Robots are everywhere, whether we know it or not. Did you know that 95% of electrical equipment assemblers will face being replaced by a robot within the next 20 years? This threat of mechanization has been on the peripheries of the fashion industry for years, but, until now, the severity of this threat has been tempered by the fact that the fashion industry relied mostly upon sewing assembly lines. As it becomes harder to find a skilled seamstress, who is even harder to replace in developed markets, fashion houses are looking towards machines to fill the gap in the skills market.

It is generally accepted that robots and mechanization will increase productivity and the speed of the supply chain, there are still some issues around pushing fashion into the digitized world. The main issue is where it will leave the workers – and not just those who actually make the clothes. Robots will alter all jobs within the fashion industry as more tasks are digitized’, says Elizabeth Tilton, fashion writer at Essayroo and Academized. ‘Marketing and design roles will change just as much as the manufacturing jobs, so it is important to look at how and if automation will benefit everyone within the industry’. The disparity between the highest and lowest earners within fashion is, as we know, massive. The worry is that if the fashion industry does become more reliant on machines, those at the bottom will be thrown out into the cold, clothes will become cheaper still, encouraging people to buy and throw away more, which is damaging the environment.

Up to now, machines have not been able to create fabric and clothes in the same way as human hands. The garments have been very disjointed, they have been unable to work with the complex, limp fabric, despite them being able to work quickly and precisely. Some start-ups have recently been created that tackle this problem, by making new, innovative machines that coat the fabric in liquid polymers, which temporarily stiffens the fabric and makes them more easily manipulated by the robotic arm. When the machine is finished, the polymer is washed off and the fabric returns to its more fluid state.

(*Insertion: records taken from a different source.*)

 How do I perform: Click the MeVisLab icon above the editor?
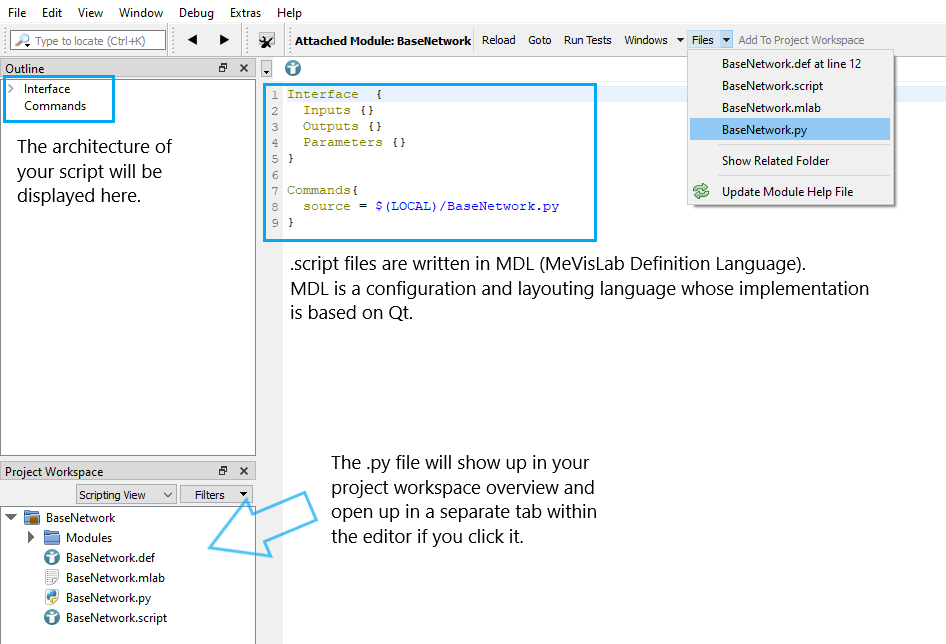click(x=293, y=68)
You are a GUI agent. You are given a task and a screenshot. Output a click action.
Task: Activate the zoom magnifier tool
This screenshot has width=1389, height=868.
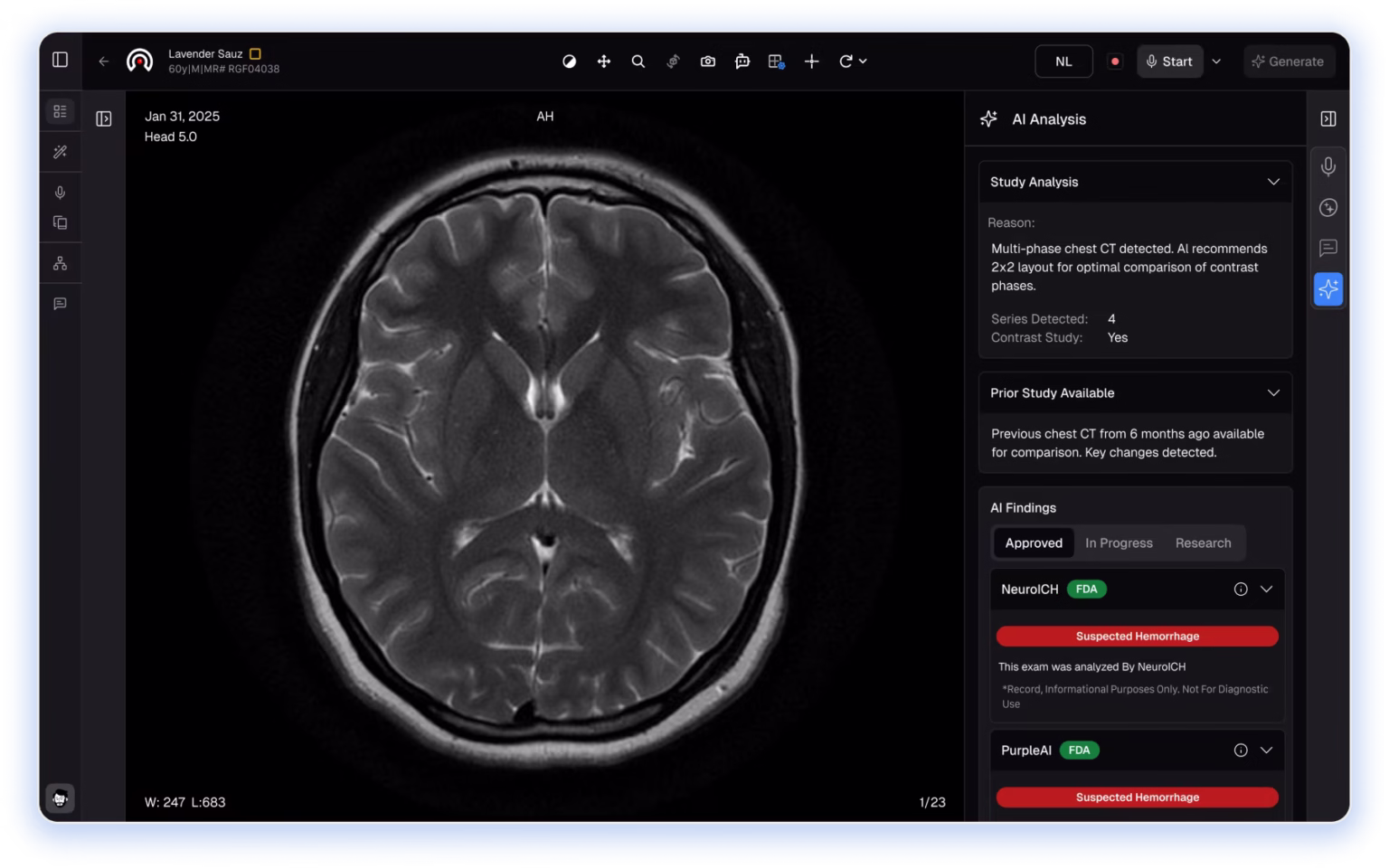(x=638, y=61)
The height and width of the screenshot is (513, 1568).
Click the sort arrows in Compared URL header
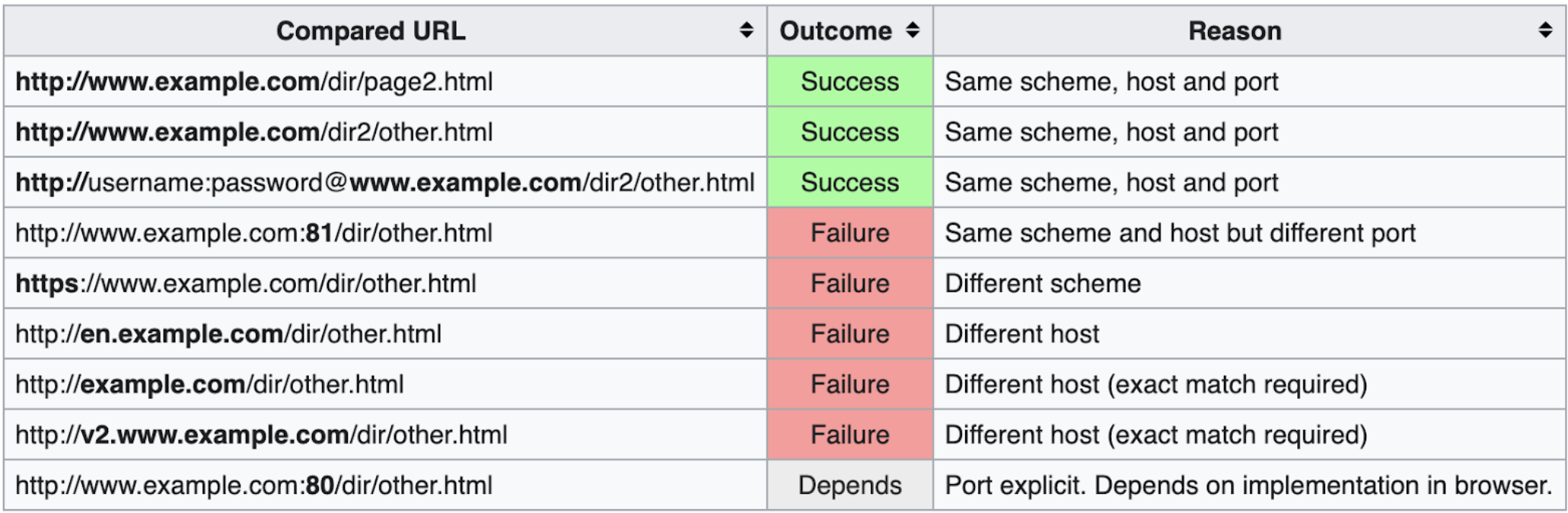(x=746, y=30)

Opinion is very divided on what mechanization will mean in the fashion industry, and whether the impact it has will be a positive or negative one. ‘The conditions in factories that have been outsourced to the third world are notoriously horrendous’, says Linda Kennedy, tech editor at Australianreviewer.com and UK writing. ‘The hope is that mechanization will prevent this exploitation, as the production lines are removed from the countries’. However, this flags up many more moral and ethical issues. If robotics succeeds, it will mean the loss of millions upon millions of jobs in these countries. Places like Bangladesh rely almost entirely on the exporting of cheap clothing to the West, which would result in a huge economic downturn. Other countries, such as Myanmar, are demanding severance pay for workers that are made redundant by factories that are moving towards mechanization, which obviously fashion houses are reluctant to do. Some hope that if the movement towards robotic is gradual, the impact on these manufacturing communities will be lessened, but it is uncertain how much of impact robotics will have.

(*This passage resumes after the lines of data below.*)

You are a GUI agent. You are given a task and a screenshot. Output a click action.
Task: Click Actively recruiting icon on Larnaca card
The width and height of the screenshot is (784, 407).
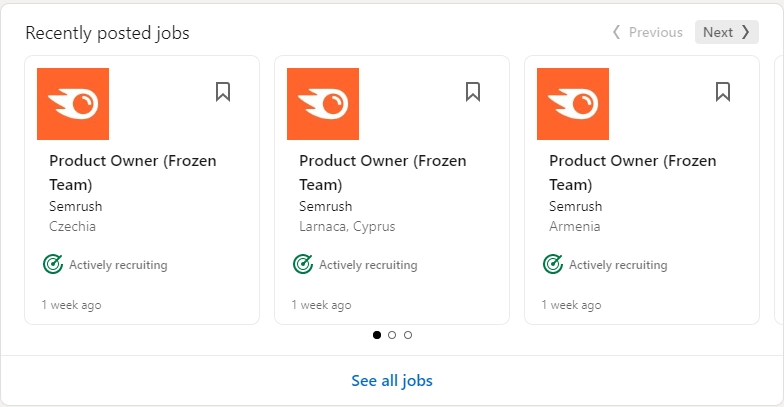(x=303, y=265)
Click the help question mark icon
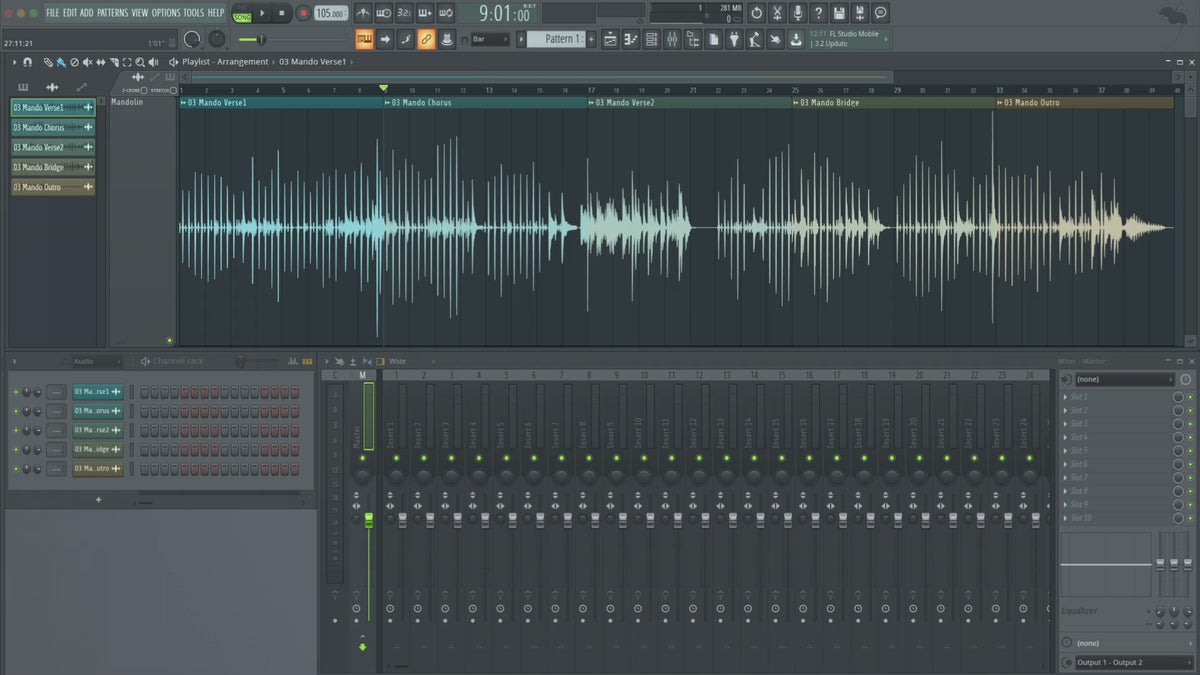Screen dimensions: 1200x675 point(819,13)
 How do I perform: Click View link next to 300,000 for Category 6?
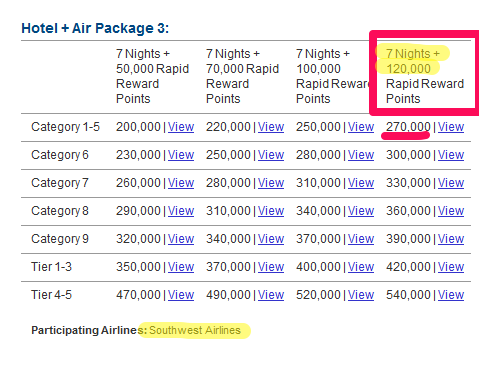tap(451, 155)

Even those high up in the fashion industry recognize the potentially catastrophic consequences that complete mechanization could have. Panels have met at fashion weeks around the globe to discuss the effects, and how they have the power to prevent automation from being forced upon them. There has been a focus recently into how fashion does have a responsibility to keep people in work, and also to make it more sustainable from an environmental and social perspective. Six out of every ten garments made are thrown away or incinerated within the first year, and given how much strain is put on the planet to create each item of clothing, and how little people are paid for the privilege, it is clear something needs to be done and needs to be done soon.

Robotics have posed an external threat to the fashion industry for nearly two decades, and, given how cheap automation is compared with human labor, it is easy to see the appeal to fashion houses. However, the social and environmental responsibility that they have with the millions of workers employed in the industry means the future of robotics in fashion remains uncertain.